“Nay,” answered Rachel, “I think they were; ‘Wherefore wouldst thou kill me, Mopo?’”

Again Dingaan moaned, for he had heard these very words spoken. Umbopa turned and stared at him, and he stared at Umbopa.

“Come hither,” said Rachel, beckoning to the old man.

He obeyed, and she threw the corner of her cloak over his head, and whispered into his ear. He listened to her whisperings, then with a cry broke from her and fled away out of the council of the King.

When he had gone there was silence, though Dingaan looked a question with his eyes.

“Ask it not,” she said, “ask it not of me, or of him. I think this Mopo here had his secrets in the past. I think that once he sat in a hut at night and bargained with certain Great Ones, a prince who lives, and a prince who died. Come hither, come hither, thou son of Senzangacona, come from the fields of Death and tell me what was that bargain which thou madest with Mopo, thou and another?” and once again Rachel beckoned, this time upwards in the air.

Now the face of Dingaan went grey, even in the moonlight it went grey beneath the blackness of his skin, for there rose before his mind a vision of a hut and of Mopo and of Umhlangana, the prince his brother whom he had slain, and of himself, seated in the darkness, their heads together beneath a blanket whispering of the murder of a king.

“Thou knowest all,” he gasped, “thou art Nomkubulwana and no other. Spare us, Spirit who canst summon our dead sins from the grave of time, and make them walk alive before us.”

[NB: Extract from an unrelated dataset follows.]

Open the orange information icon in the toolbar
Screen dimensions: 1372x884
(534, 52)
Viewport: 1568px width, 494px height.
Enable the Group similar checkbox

“Nay, nay,” she answered, mockingly, “surely I am but a woman, daughter of a Teacher who lives yonder over the Tugela, a white maiden who eats and sleeps and drinks as other maidens do. Take notice, King, and you his captains, that I am no spirit, nothing but a woman who chances to bear a high name, and to have some wisdom. Only,” she added with meaning, “if any harm should come to me, if I should die, then I think that I should become a spirit, a terrible spirit, and that ill would it go with that people against whom my blood was laid.”

“Oh!” said the King, who still shook with fear, “we know, we know. Mock us not, I pray. Thou art the Spirit who hast chosen to wear the robe of woman, as flame hides itself in flint, and woe be to the hand that strikes the fire from this stone. White One, give us now that wisdom whereof thou speakest. Shall I fall upon the Boers or shall I let them be?”